The “responsible person” penalty under Section 6672 of the Internal Revenue Code has been imposed upon officers, directors and controlling shareholders, as well as upon lower-level employees.

When facing financial difficulties, a corporation may be tempted to divert to corporate operations the federal taxes that have been withheld from employees’ paychecks. Corporate executives contemplating a “self-help short-term loan” of this type usually expect that the corporation’s financial situation improve so that the Internal Revenue Service (IRS) can be paid.

Giving in to this temptation exposes an executive to severe personal liability under Section 6672 of the Internal Revenue Code (26 U.S.C.) That statute imposes a penalty, in an amount equal to the amount of the tax funds that were diverted, upon an executive who willfully fails to discharge a responsibility for paying over employment taxes to the IRS. The penalty, known as the “responsible person” penalty, has been imposed upon officers, directors and controlling shareholders, as well as upon lower-level employees.

The severity of the penalty is manifested in several different ways. The penalty is not dischargeable in bankruptcy. An official hit with the penalty may have difficulty obtaining reimbursement from the corporation in view of the financial difficulties that led the corporation not to pay over its taxes in the first place. (A right of contribution exists against other officials with responsibility for the diversion.) An official may have difficult recovering under a directors’ and officers’ policy because this “penalty” is imposed only where a “willful” breach of the pay-over responsibility has occurred.

For the penalty to be warranted, the prevailing view is that a corporate official must have had significant control over the financial affairs of the corporation. In addition, the official must have “willfully” allowed the payment of creditors other than the IRS at a time when a tax arrearage exists. This term has been interpreted to mean that liability for the penalty exists if the official allowed other creditors to be paid at a time when the official either knew of the tax arrearage or recklessly disregarded a known or obvious risk that there was a tax arrearage.

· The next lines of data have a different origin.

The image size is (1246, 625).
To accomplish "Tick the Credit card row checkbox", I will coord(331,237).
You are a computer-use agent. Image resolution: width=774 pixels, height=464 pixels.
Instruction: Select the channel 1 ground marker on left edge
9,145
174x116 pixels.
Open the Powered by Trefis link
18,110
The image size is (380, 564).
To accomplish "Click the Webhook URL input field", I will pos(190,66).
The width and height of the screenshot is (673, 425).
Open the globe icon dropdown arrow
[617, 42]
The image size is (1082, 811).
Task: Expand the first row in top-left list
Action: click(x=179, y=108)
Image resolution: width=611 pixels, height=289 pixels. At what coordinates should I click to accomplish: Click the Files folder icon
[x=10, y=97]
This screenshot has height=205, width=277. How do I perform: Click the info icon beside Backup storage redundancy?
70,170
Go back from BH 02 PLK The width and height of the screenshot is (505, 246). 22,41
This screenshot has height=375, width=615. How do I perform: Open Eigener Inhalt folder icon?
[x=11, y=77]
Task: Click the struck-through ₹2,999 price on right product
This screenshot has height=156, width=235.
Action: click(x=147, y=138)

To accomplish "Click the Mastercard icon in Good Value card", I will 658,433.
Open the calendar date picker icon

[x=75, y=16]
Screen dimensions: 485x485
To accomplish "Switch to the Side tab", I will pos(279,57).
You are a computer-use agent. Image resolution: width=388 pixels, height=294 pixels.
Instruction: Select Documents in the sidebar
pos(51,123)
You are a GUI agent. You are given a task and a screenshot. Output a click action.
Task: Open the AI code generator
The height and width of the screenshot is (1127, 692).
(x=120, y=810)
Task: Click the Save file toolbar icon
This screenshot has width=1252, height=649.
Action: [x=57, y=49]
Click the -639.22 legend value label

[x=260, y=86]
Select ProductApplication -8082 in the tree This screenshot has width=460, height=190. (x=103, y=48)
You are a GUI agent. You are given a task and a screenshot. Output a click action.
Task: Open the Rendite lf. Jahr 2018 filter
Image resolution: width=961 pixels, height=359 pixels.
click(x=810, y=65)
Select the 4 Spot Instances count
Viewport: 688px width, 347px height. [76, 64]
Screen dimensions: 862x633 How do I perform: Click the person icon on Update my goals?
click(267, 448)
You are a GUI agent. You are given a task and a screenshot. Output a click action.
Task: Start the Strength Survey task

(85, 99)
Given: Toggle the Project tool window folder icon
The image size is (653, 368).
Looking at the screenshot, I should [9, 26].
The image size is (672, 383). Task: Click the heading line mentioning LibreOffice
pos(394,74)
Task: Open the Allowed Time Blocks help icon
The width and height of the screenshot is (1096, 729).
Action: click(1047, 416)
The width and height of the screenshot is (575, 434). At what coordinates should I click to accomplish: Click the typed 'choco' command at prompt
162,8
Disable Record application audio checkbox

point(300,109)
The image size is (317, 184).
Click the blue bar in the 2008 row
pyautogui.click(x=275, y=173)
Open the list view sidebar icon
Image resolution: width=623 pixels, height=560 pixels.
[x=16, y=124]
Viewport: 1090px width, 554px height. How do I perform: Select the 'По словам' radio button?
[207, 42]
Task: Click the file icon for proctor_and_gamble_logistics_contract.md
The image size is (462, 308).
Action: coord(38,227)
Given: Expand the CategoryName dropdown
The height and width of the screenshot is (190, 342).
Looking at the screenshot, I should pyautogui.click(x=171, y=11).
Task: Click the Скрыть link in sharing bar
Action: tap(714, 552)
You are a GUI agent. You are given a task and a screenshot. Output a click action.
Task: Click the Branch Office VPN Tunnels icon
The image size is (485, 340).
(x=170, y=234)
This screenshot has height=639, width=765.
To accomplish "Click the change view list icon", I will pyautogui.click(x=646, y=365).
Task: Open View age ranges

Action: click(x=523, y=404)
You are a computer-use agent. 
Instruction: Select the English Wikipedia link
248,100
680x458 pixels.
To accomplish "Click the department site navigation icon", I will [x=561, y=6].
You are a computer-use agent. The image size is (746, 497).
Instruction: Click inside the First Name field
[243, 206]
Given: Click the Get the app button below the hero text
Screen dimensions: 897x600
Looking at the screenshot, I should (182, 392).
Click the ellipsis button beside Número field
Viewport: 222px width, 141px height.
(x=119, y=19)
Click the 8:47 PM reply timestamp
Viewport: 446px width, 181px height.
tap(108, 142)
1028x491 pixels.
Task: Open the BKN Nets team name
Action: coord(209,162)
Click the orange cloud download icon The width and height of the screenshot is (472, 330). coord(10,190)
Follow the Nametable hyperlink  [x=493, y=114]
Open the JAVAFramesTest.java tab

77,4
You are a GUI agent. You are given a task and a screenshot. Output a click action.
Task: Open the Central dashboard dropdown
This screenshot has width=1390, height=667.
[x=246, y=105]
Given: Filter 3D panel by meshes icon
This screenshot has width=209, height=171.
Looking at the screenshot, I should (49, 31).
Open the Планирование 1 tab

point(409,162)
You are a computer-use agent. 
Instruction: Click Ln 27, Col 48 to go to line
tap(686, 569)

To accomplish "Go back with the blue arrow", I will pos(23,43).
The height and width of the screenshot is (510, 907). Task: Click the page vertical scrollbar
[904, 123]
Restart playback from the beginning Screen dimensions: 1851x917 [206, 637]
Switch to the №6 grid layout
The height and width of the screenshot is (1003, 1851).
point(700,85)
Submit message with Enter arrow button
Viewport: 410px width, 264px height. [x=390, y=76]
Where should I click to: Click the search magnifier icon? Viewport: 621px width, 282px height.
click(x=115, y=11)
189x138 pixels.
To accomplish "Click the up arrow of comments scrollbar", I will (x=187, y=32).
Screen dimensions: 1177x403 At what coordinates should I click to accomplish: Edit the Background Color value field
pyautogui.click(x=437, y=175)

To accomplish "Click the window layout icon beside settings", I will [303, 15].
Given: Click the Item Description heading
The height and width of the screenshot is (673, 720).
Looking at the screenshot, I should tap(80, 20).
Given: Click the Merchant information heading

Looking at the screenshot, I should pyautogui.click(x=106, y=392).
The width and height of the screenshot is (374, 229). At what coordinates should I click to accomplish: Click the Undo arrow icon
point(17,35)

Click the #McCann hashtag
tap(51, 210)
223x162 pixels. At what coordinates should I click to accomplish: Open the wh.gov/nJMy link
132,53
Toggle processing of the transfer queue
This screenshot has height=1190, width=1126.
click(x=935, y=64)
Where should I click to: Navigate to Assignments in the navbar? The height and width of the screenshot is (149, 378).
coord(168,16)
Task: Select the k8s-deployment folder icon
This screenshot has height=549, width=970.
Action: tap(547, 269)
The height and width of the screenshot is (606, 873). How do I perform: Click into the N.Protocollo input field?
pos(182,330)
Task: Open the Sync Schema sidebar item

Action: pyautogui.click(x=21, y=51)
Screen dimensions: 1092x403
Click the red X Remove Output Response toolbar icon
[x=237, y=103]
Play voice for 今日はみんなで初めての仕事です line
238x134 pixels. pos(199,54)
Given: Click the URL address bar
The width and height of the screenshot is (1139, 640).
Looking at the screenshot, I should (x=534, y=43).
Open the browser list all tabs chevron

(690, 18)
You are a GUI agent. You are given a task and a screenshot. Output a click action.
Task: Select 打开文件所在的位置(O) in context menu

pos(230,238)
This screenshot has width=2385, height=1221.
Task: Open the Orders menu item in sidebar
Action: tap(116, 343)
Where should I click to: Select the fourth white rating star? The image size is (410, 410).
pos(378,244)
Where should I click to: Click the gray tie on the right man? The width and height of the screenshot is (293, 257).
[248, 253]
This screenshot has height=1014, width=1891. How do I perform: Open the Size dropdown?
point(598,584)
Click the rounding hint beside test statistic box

The penalty applies to situations in which “willfulness” is far from intuitive. Liability may be imposed even if the corporate officer lacked responsibility or knowledge of the arrearage at the time the arrearage arose. Thus, an executive with a significant responsibility for a corporation’s financial affairs who belatedly learns of an arrearage that arose on his or her watch is obliged, upon learning of the arrearage, to apply all available funds to the IRS obligation, i.e., to pay the IRS before allowing any other creditors to be paid.

Moreover, a newly hired executive who joins a corporation after an arrearage arises and who obtains significant responsibility for the corporation’s financial affairs has a duty to insure that all available unencumbered funds are paid over to the IRS to satisfy the arrearage as soon as the executive acquires knowledge of the arrearage or recklessly disregards a known or obvious risk that an arrearage exists. Thus, an executive trying to decide whether to accept “a new and challenging opportunity” with a distressed corporation would be well advised, before making a decision, to obtain a thorough understanding of all employment-tax arrearages that exist.